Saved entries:
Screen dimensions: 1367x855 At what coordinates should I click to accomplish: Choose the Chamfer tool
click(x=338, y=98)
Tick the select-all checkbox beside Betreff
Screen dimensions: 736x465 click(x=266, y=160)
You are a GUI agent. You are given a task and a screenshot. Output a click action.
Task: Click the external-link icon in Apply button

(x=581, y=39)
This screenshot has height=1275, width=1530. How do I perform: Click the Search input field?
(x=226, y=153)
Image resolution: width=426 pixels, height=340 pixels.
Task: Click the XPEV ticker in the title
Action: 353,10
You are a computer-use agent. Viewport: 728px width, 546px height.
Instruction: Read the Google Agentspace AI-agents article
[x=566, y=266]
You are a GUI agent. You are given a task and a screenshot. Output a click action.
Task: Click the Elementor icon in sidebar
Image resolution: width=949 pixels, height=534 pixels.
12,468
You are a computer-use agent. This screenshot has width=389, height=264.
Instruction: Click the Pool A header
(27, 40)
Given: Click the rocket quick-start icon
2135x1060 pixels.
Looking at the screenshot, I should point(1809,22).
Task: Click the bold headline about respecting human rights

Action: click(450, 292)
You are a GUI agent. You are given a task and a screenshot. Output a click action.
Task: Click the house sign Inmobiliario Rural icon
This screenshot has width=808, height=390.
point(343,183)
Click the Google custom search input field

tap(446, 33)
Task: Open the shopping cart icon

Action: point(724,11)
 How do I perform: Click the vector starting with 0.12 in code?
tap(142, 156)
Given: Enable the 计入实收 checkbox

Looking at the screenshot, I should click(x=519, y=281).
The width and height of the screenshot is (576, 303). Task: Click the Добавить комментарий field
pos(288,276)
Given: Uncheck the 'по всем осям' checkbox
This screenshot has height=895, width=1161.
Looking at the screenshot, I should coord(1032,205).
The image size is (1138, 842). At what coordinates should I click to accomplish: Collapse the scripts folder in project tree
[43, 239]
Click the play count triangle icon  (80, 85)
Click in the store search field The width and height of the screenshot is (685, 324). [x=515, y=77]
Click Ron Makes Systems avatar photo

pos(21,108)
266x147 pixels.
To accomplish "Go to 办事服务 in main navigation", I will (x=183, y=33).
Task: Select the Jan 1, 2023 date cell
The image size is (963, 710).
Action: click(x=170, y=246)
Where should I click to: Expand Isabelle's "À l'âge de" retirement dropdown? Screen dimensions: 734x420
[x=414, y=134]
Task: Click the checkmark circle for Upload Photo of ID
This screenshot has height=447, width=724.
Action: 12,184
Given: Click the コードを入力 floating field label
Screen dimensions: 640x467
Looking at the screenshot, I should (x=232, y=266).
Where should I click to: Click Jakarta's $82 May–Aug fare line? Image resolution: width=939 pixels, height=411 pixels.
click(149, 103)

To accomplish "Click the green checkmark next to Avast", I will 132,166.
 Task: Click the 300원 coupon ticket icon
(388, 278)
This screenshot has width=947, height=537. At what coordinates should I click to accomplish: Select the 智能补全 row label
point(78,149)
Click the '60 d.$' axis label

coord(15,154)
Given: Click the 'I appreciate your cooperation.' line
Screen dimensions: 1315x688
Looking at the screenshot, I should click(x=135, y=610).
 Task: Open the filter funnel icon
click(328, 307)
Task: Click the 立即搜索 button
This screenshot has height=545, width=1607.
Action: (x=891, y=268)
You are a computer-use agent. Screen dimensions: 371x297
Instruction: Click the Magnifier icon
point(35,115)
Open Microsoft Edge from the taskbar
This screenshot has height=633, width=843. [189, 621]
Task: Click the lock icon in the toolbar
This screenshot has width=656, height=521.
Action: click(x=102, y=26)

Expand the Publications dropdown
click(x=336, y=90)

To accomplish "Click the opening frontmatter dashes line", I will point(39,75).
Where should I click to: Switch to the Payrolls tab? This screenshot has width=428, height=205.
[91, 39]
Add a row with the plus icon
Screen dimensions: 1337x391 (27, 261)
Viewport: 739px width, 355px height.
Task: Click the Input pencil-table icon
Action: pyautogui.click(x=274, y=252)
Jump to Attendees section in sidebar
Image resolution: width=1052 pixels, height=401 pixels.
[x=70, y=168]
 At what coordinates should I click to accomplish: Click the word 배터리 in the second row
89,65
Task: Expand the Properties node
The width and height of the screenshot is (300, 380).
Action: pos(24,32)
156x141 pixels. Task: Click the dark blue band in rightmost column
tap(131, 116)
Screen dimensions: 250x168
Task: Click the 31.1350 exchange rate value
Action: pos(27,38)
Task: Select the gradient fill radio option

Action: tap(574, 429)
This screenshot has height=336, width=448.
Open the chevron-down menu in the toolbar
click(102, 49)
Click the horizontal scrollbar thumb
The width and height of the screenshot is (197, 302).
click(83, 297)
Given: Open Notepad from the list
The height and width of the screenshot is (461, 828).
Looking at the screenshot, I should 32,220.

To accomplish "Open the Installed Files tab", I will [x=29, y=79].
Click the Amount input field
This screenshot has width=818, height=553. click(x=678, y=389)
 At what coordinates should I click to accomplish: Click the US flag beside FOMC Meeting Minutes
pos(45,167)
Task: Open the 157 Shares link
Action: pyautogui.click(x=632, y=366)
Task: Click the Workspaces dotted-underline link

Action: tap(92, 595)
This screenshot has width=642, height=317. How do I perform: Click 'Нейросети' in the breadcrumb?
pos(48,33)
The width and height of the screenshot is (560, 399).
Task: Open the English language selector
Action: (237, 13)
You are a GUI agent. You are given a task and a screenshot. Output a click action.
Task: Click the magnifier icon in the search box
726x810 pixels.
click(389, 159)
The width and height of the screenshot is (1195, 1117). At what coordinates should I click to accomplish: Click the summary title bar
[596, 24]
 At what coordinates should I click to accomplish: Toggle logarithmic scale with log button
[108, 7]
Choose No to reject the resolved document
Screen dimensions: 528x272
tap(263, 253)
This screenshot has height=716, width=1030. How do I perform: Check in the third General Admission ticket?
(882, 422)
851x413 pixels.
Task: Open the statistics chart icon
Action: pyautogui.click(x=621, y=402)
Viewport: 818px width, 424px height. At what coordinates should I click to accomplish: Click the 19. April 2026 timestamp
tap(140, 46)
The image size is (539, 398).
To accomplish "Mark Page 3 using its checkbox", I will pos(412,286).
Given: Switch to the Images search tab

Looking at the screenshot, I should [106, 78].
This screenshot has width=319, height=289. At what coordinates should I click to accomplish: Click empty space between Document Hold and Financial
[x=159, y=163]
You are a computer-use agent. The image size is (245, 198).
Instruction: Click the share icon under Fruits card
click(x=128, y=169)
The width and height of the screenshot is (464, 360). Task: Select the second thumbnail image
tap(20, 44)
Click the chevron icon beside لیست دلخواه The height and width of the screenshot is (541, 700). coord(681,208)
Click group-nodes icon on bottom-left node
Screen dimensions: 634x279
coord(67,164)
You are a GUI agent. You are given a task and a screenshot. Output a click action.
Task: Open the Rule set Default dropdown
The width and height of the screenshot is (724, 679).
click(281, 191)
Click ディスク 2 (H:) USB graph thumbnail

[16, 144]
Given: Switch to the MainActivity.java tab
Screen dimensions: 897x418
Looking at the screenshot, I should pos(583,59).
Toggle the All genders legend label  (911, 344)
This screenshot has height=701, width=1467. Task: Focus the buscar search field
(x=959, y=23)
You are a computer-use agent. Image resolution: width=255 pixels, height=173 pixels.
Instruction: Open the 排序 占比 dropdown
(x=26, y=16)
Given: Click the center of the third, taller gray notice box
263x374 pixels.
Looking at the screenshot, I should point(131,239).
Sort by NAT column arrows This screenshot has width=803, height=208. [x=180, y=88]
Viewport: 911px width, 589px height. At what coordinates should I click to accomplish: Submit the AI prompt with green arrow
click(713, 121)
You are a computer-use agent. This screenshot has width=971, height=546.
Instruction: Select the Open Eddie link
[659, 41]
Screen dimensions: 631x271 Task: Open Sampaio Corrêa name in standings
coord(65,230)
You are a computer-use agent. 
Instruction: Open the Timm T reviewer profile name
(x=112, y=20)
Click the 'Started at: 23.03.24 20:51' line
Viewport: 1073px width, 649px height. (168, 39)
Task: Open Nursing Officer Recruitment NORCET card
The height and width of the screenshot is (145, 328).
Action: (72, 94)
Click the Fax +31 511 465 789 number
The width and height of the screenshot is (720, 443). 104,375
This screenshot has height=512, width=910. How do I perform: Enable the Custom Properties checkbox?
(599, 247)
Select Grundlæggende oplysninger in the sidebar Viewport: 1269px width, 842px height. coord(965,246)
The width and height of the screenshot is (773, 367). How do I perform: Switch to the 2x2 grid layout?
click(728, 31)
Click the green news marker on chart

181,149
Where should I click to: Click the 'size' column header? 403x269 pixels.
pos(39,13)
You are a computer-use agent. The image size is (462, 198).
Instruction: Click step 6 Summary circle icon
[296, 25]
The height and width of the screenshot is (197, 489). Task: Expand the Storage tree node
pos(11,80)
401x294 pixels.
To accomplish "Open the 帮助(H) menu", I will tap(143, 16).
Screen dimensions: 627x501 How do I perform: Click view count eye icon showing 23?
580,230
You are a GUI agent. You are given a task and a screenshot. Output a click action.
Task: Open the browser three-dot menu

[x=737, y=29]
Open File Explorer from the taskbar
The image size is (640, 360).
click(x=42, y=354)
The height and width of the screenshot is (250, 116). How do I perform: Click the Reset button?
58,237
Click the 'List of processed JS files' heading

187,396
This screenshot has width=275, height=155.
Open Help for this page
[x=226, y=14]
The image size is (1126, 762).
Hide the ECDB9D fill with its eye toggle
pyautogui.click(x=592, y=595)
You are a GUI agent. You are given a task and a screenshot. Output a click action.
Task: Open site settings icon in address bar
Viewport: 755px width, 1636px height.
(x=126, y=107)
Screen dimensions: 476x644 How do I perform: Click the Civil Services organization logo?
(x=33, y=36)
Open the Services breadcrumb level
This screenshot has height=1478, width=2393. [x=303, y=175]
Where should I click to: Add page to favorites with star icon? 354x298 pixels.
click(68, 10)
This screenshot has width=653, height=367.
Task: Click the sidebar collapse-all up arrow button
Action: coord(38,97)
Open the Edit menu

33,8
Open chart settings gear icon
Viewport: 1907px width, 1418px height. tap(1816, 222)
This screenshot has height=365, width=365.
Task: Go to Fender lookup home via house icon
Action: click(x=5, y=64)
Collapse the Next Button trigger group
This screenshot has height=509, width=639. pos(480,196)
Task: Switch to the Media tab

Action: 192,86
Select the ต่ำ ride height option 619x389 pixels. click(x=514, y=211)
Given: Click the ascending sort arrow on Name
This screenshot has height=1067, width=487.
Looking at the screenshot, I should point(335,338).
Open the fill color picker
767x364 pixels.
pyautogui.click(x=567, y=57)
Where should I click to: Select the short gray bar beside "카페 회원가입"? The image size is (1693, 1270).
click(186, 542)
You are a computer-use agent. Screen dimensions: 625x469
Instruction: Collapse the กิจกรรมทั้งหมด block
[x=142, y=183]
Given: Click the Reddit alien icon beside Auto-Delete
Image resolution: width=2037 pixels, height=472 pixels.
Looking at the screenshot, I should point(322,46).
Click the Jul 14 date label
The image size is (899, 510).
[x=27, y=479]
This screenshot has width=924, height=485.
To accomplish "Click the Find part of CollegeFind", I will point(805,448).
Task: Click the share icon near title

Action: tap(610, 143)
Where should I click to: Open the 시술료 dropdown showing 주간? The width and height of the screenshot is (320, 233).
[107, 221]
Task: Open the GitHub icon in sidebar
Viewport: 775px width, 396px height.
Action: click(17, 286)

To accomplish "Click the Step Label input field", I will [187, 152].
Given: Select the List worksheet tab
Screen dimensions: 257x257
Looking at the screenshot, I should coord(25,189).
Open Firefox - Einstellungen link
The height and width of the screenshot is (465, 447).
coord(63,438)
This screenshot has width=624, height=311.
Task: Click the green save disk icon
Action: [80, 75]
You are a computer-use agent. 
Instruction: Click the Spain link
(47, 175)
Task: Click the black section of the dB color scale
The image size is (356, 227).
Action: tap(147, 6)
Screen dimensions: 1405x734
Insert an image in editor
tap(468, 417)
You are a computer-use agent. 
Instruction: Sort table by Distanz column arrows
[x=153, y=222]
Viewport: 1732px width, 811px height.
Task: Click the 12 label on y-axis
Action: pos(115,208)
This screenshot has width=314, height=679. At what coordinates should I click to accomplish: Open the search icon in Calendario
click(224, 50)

▸ **Your instructions**
From the data above, copy out every line with the string "computer" in it.

▸ **Answer box**
You are a computer-use agent. Viewport: 728px width, 546px height.
You are a computer-use agent. This screenshot has width=389, height=264.
You are a computer-use agent. Screen dimensions: 371x297
You are a computer-use agent. The image size is (245, 198).
You are a computer-use agent. Image resolution: width=255 pixels, height=173 pixels.
You are a computer-use agent. This screenshot has width=971, height=546.
You are a computer-use agent. 
You are a computer-use agent. The image size is (462, 198).
You are a computer-use agent. Screen dimensions: 625x469
You are a computer-use agent. 
You are a computer-use agent. 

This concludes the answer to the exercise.